Wednesday, August 25, 2010
Top 50 Games - 2. Metal Gear Solid
The back of the box for Metal Gear Solid promises "A taut, gripping story." If anybody tells you that it's perfect, they don't know what they're talking about. Neither does anyone who thinks it a sloppy throwaway spy tale that doesn't have any power to emotionally affect the player. Kojima is a guy with a lot of ideas, and although that's admirable, sometimes it gets to be too much when it comes to the story. MGS is stuffed to the brim with ruminations on genetics, fate, love, nuclear war, and existential doubt. It's heavy stuff, and not all of it is approached with grace. Nevertheless, the combination of high-quality machinima, a memorable script, and unprecedented professional voice acting turns what could have been a headache-inducing anime plot into a supremely powerful narrative. Solid Snake travels along a believable character arc; his cold heart is slowly thawed by the friendship of Otacon and the love of Meryl. I was sad to see Meryl absent from MGS2 (yes, I know she's in 4, but still); I thought she was a great character. In fact, all of the characters are great. The plot of the Metal Gear series may appear to be nothing more than an impossible jumble of techno-babble and amateur philosophy, but its mythology is undeniably rich and packed with unforgettable faces.
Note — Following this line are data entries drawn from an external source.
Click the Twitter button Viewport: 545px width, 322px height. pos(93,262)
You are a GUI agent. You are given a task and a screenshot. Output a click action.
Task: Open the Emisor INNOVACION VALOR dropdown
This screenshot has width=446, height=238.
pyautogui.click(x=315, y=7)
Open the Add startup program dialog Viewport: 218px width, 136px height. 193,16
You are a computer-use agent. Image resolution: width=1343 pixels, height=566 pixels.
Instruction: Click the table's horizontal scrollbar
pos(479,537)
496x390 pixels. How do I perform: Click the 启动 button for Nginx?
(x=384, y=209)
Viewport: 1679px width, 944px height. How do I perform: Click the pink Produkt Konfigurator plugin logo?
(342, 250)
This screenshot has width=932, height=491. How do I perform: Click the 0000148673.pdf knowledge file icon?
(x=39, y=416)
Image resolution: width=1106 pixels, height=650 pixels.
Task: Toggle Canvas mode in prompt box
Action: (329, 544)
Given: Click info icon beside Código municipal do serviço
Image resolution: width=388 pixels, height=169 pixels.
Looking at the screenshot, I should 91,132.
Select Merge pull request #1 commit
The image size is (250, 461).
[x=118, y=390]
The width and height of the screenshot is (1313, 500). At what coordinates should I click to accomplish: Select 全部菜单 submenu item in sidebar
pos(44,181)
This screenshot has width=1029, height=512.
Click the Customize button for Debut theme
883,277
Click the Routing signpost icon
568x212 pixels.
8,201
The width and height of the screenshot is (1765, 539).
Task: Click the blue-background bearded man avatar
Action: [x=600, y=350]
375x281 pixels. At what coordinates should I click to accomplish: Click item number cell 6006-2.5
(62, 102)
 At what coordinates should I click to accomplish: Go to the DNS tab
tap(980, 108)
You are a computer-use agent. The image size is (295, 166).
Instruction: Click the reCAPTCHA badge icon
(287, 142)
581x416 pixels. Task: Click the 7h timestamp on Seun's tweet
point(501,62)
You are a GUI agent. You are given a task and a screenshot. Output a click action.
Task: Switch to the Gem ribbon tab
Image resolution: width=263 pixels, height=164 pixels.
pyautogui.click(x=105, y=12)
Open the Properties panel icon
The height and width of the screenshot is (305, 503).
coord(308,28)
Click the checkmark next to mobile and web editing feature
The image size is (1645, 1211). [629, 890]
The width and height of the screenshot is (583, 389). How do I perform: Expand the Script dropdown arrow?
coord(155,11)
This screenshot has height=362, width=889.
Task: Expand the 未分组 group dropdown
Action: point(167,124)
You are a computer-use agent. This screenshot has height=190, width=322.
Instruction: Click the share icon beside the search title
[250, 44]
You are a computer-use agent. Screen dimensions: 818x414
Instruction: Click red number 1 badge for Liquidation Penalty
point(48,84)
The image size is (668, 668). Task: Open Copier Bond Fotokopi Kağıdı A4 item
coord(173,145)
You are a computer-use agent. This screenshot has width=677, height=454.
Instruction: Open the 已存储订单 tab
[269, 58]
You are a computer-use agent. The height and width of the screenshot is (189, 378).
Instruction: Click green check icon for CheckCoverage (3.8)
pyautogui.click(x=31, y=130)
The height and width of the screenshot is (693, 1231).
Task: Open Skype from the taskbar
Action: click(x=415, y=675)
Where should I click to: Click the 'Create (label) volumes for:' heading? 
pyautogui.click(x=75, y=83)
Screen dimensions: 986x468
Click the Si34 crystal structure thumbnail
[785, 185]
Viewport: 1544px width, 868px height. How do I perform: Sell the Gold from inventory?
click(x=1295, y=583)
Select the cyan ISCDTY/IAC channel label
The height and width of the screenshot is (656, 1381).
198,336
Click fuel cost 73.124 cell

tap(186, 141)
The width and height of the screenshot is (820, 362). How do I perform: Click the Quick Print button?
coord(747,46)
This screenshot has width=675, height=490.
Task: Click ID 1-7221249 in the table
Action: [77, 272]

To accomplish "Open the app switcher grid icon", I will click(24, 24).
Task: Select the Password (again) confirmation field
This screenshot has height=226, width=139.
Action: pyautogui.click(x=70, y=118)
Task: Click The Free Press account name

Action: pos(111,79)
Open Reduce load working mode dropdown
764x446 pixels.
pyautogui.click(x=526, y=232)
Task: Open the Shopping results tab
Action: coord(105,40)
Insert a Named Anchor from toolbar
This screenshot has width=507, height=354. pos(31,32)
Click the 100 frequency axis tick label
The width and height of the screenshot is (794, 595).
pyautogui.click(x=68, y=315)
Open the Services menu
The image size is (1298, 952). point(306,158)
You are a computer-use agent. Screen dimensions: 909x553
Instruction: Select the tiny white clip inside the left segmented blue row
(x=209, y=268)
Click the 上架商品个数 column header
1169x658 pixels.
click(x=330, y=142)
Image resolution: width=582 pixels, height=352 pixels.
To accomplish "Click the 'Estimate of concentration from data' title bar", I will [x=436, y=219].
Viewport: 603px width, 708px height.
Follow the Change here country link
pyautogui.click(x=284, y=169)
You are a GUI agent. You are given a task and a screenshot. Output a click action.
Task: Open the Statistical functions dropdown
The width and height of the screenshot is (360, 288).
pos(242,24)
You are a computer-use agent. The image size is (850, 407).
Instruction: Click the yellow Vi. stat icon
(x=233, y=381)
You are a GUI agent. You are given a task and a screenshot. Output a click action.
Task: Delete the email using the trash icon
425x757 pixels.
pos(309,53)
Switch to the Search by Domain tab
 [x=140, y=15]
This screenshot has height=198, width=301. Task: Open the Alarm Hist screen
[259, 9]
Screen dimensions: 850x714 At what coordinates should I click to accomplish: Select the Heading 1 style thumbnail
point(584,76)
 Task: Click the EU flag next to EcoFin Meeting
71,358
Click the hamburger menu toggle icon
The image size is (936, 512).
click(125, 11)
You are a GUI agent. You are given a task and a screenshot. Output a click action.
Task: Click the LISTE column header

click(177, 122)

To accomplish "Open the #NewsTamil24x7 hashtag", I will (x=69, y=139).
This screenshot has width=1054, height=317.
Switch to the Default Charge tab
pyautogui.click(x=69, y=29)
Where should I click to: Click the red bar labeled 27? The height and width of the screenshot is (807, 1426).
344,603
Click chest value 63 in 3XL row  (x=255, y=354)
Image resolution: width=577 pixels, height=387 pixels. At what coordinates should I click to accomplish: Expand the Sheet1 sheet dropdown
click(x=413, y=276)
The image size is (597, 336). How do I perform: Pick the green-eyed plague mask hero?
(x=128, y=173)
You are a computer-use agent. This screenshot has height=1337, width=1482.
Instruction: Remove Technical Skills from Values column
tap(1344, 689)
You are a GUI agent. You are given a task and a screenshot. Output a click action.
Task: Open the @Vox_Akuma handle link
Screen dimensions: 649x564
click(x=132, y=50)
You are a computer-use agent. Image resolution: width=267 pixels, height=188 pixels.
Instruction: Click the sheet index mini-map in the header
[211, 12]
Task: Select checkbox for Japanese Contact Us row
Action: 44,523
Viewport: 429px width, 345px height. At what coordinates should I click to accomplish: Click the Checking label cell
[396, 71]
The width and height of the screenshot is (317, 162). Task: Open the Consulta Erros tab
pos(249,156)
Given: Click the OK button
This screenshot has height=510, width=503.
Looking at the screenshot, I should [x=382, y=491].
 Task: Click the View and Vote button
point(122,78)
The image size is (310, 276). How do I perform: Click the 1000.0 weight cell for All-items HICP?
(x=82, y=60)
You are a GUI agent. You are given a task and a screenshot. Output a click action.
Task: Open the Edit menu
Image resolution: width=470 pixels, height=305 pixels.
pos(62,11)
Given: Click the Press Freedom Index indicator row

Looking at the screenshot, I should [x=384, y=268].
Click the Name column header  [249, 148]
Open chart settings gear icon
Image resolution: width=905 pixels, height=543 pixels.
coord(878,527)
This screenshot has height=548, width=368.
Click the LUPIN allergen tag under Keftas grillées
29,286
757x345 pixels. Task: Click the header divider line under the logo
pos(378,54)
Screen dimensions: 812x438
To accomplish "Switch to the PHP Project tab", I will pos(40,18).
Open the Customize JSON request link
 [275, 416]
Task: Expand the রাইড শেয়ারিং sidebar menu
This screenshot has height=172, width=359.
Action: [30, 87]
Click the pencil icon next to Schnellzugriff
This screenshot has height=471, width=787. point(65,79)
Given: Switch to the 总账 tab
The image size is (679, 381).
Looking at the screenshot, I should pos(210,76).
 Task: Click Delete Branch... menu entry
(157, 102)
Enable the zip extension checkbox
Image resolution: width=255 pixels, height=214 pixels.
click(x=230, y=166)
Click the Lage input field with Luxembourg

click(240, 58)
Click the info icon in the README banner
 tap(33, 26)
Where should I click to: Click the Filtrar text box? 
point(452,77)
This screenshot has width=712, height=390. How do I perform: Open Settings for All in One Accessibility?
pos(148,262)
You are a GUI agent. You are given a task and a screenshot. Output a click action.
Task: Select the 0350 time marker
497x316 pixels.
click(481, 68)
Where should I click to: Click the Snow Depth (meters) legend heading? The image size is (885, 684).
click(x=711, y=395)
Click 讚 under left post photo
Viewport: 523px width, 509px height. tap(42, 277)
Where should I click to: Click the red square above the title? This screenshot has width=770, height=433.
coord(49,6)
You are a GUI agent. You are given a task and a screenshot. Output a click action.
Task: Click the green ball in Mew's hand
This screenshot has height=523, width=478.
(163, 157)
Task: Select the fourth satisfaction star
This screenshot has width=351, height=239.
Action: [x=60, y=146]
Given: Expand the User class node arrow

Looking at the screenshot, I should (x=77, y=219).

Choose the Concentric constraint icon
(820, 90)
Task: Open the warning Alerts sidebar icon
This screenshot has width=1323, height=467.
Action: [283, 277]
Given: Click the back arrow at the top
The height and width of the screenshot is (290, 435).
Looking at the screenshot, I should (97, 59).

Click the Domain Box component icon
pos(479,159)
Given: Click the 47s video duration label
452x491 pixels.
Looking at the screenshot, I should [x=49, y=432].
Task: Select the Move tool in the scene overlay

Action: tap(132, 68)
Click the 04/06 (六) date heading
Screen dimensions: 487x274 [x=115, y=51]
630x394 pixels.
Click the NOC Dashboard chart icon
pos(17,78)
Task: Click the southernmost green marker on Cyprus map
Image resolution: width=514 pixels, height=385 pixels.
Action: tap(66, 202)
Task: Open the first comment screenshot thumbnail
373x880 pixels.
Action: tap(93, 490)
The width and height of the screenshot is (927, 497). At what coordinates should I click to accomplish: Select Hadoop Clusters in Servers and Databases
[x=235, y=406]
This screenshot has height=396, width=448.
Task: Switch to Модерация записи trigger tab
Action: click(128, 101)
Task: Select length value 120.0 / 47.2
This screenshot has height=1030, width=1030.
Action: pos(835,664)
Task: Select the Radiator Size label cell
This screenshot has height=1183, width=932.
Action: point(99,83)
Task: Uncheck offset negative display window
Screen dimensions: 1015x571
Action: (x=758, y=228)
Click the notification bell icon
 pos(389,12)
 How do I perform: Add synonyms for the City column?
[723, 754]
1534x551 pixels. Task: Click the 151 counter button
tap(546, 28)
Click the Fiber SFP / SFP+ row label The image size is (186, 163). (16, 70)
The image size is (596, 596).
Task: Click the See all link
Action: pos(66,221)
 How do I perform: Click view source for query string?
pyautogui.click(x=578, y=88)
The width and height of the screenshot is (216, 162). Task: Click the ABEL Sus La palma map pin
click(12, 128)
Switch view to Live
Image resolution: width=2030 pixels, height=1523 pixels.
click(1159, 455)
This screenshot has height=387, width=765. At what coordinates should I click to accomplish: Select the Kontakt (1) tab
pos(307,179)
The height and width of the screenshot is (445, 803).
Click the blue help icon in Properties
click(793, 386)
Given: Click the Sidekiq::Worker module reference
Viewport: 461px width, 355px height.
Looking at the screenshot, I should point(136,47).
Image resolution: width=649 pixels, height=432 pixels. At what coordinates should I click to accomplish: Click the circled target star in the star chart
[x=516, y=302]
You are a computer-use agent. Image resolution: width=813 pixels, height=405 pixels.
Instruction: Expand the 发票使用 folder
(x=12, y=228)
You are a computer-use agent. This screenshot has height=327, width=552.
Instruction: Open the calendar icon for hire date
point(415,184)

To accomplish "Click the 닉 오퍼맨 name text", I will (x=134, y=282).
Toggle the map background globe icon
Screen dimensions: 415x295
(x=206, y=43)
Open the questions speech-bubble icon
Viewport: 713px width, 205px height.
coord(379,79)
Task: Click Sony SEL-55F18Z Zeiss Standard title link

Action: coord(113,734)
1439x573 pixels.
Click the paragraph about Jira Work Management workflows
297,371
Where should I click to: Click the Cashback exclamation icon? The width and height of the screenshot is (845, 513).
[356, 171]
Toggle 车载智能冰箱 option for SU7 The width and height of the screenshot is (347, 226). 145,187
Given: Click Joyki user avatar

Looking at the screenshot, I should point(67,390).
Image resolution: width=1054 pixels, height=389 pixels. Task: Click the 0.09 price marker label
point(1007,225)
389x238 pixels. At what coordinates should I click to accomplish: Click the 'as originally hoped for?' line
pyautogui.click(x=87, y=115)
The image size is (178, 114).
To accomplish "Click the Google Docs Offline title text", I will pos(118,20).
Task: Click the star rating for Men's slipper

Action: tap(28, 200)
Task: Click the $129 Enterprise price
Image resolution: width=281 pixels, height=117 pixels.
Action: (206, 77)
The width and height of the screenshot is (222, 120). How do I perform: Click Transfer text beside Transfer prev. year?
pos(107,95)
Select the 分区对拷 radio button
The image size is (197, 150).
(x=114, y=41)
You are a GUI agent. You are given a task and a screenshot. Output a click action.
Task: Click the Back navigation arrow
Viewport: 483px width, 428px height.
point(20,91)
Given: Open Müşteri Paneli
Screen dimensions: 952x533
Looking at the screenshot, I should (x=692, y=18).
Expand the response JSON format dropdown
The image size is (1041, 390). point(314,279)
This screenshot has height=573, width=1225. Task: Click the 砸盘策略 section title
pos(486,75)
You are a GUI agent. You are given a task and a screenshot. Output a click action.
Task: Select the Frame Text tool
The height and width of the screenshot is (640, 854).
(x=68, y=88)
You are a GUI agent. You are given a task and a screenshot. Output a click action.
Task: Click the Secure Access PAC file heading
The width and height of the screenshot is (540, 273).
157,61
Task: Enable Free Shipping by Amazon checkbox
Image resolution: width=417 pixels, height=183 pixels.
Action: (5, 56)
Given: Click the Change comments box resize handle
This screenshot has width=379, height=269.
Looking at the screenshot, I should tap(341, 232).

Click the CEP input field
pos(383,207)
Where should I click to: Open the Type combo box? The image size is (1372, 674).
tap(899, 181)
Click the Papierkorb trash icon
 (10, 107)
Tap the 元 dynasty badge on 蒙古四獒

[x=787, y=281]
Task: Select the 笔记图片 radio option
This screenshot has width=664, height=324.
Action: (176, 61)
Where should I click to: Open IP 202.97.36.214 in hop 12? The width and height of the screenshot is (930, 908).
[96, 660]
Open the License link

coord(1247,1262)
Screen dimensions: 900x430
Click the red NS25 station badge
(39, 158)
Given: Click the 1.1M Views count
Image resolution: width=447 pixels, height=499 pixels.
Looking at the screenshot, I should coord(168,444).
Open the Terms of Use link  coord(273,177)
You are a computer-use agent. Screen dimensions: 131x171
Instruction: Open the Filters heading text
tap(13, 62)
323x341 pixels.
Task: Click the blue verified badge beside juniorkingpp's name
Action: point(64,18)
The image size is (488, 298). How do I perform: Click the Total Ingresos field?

This tense sniper duel is certainly a standout moment, but we're all aware of what may be Metal Gear Solid's most ingenious moment. I personally prefer The End, but many, many people will tell you that Psycho Mantis is the greatest boss of all time. They aren't lying. Before the encounter, mysterious chanting music can be heard reverberating on the wooden walls that surround Snake and Meryl. Pressing triangle normally allows Snake to look around in first-person, but if you try it within the hallway that leads to Mantis' office, the screen turns a sickly green as you stare at Snake from just behind and above Meryl. Upon entering, Meryl starts acting weird, pleading for Snake to make love to her while aiming her Desert Eagle at his confounded face. After knocking Meryl unconscious, Psycho Mantis reveals himself to Snake and proceeds to show off a variety of fancy parlor tricks: moving your DualShock controller across the floor and reading your memory card, commenting on both the games you play ("You like Castlevania, don't you?") and the number of times you save. After this freaky introduction, the real battle begins, but the trickery persists. Psycho Mantis will use telekineses to hurl a chair at you, and just before you dodge out of the way, he'll pretend to turn off the TV screen (with HIDEO in green running across the upper-right corner of the blackness). Mantis, a skilled mind reader, can anticipate nearly every one of Snake's attacks and appropriately evade them. After many minutes of confusion teetering on the verge of frustration, you call Colonel Campbell again, hoping to receive some help. Suddenly, the "retired old warhorse" has a eureka moment, determining that Psycho Mantis won't be able to read your movements if you switch your controller to Port 2. It works, and Mantis is defeated (I've actually managed to proudly defeat him without resorting to this method). Talk about a mindfuck; the fight with Psycho Mantis takes the 4th wall and tears it to subatomic shreds.
Metal Gear Solid is important. It was paramount in the invention of both the stealth genre and the cinematic gaming experience. Metal Gear Solid is fun. I still enjoy avoiding a guard's line of sight while setting up a Claymore mine for him to foolishly waltz onto. Metal Gear Solid is riveting. Rarely have I encountered such a bombastic, engrossing story in a video game. Metal Gear Solid is visionary and awesome and funny and wonderful. It's my second favorite game of all time.